The spread of COVID-19, an illness caused by the novel coronavirus, has officially reached Mecklenburg County.
Two unidentified individuals have tested presumptively positive and awaiting confirmation by the Centers for Disease Control and Prevention, county health officials said Thursday.
One of the individuals lives in Mecklenburg County, while the other was tested here but isn’t a Mecklenburg County resident. Both are currently in isolation at their homes.
“[Mecklenburg County] Public Health is working closely with the state health department, community partners, first responders, healthcare providers and others to quickly identify and respond to cases that might occur,” said Mecklenburg County Public Health Director Gibbie Harris.
Local health department staff is identifying close contacts of the individuals with COVID-19 and monitoring symptoms to contain the spread.
The state health department recommends that people at high risk of severe illness from the disease should stay home to the extent possible to decrease the chance of infection.
Those at high risk include people:
- Over age 65, or
- with underlying health conditions including heart disease, lung disease, or diabetes, or
- with weakened immune systems.
During a news conference on Thursday to announce recommendations, Gov.
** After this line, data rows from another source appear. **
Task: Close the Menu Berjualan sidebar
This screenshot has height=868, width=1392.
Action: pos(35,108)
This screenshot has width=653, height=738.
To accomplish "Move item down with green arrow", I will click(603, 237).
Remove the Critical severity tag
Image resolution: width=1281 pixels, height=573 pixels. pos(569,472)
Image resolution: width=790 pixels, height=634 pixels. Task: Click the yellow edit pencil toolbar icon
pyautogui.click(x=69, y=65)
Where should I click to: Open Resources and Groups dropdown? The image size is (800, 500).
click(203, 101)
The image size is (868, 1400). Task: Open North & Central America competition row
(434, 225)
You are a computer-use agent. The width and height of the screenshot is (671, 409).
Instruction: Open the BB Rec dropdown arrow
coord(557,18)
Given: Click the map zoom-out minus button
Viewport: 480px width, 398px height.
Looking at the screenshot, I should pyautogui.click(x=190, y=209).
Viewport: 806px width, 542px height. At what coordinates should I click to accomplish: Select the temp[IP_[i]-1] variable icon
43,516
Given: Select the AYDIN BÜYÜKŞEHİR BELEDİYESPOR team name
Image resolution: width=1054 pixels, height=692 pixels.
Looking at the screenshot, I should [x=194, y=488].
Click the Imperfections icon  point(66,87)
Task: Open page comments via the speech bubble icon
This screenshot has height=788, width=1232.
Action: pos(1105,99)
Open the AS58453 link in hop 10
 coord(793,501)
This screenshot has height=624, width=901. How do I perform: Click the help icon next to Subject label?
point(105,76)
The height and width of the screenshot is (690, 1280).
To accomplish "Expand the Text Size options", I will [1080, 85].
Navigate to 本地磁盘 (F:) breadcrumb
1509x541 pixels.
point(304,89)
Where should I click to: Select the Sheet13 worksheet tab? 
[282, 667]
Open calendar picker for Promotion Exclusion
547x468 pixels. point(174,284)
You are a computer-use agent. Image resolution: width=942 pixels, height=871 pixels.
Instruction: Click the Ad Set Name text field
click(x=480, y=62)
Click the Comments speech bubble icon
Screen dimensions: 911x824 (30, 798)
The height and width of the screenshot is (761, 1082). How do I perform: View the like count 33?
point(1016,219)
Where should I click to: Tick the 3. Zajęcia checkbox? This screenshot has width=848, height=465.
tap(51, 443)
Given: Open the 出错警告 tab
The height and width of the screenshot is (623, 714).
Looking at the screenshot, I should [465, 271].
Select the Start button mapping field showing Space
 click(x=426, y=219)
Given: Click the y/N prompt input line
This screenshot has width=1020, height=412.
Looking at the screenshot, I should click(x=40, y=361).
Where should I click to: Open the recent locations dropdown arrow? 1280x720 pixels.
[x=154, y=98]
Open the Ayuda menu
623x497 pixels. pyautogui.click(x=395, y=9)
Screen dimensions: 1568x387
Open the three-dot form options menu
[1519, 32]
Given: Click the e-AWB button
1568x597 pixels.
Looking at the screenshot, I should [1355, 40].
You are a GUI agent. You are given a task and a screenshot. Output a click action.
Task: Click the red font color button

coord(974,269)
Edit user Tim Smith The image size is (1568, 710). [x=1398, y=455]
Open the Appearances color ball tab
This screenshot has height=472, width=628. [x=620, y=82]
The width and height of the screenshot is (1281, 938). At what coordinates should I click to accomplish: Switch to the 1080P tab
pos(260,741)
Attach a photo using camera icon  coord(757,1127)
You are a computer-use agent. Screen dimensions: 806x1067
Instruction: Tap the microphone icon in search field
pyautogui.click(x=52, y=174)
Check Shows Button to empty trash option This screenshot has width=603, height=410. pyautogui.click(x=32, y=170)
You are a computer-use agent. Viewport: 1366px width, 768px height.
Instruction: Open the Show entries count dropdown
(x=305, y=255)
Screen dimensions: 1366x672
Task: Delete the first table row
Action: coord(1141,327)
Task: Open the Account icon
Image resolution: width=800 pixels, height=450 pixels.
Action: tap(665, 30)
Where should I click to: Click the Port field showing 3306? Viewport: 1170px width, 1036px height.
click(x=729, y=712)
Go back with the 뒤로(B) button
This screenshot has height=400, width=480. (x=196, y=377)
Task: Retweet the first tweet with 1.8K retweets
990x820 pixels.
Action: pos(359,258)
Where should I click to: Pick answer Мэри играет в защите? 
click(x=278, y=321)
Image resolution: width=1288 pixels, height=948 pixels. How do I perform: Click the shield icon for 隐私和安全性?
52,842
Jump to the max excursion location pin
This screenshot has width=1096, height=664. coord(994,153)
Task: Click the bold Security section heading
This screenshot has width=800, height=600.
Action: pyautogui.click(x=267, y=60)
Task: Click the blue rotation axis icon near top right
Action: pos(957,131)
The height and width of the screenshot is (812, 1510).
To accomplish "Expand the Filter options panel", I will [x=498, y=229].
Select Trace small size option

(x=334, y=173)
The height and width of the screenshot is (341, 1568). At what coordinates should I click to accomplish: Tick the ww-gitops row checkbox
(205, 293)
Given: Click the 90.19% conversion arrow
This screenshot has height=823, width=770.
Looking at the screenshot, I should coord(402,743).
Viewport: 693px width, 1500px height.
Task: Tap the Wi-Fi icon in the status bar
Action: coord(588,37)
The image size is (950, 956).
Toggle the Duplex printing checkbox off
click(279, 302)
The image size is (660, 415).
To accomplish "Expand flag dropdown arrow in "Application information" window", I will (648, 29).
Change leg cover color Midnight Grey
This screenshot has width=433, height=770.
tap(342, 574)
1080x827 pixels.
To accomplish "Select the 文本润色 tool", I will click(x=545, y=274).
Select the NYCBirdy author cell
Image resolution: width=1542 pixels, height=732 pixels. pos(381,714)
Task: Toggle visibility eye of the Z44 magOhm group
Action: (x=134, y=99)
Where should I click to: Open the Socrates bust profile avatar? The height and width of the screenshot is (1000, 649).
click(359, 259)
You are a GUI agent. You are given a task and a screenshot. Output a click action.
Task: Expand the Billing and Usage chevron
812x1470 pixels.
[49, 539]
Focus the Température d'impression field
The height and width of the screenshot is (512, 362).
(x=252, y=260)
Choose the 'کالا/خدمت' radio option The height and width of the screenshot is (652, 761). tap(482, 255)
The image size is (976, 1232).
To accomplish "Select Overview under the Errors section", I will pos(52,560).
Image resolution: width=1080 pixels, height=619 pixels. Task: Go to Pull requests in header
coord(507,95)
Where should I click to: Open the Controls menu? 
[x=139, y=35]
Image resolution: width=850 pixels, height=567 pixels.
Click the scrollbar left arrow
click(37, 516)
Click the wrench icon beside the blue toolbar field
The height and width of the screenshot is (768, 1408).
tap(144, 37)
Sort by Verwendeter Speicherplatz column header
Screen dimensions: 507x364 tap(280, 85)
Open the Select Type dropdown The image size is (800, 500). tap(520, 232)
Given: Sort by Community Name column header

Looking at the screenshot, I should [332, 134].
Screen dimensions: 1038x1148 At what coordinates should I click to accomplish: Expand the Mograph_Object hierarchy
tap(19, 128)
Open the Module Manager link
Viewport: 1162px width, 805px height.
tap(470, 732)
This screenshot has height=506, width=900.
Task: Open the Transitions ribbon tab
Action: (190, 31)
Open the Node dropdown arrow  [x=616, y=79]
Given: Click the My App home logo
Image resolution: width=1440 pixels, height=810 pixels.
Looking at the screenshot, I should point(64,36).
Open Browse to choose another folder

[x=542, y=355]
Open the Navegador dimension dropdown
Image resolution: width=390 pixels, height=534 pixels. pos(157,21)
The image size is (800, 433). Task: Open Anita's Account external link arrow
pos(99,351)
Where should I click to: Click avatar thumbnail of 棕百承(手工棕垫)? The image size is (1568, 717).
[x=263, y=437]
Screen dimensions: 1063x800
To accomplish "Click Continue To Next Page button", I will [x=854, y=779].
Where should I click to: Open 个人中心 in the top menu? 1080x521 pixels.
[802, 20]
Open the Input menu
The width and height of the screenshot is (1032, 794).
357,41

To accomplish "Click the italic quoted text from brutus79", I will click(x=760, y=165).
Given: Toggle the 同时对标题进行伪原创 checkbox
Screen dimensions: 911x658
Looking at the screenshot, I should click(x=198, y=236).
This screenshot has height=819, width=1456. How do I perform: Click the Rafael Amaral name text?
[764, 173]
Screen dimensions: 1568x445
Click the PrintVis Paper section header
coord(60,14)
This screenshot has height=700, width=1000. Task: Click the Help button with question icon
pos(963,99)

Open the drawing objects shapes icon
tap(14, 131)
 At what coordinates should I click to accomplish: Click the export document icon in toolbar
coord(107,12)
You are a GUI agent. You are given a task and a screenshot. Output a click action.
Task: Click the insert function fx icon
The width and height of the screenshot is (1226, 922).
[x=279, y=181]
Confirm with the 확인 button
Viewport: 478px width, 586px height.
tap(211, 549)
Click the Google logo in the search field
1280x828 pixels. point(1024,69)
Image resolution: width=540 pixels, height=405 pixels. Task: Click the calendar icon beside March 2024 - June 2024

Roy Cooper urged people to cancel, postpone or modify gatherings expected to draw over 100 people. He also encouraged employers to allow workers to work from home if possible. The state has reported 15 positive cases with more expected.
“North Carolina has more tough decisions ahead, and we will be ready to make them,” Cooper said. “We know that if we can slow the spread of this virus now, then fewer people will be infected or become seriously ill.”
As notice of cancellations and closures started rolling in, questions were raised about the impact on residents, especially those whose livelihoods heavily depend on affected establishments.
The NBA’s announcement that the season was suspended until further notice following Wednesday’s games led to questions about if and when arena staff would be compensated.
Charlotte Hornets center Cody Zeller acknowledged that fact in a tweet saying, “…many of our hard working hourly employees and support staff depend on wages from our home games. We’re going to make sure that they’re taken care of! Even if I have to pay out of pocket to help out.”
Charlotte Mayor Vi Lyles shared that Charlotte Water will not disconnect water for non-payment of any account type, effective immediately and until further notice.
Because COVID-19 is most commonly spread through respiratory droplets, County residents should take the same measures that healthcare providers recommend annually to prevent the spread of the flu and other viruses, including washing your hands, avoiding touching your face and covering coughs and sneezes.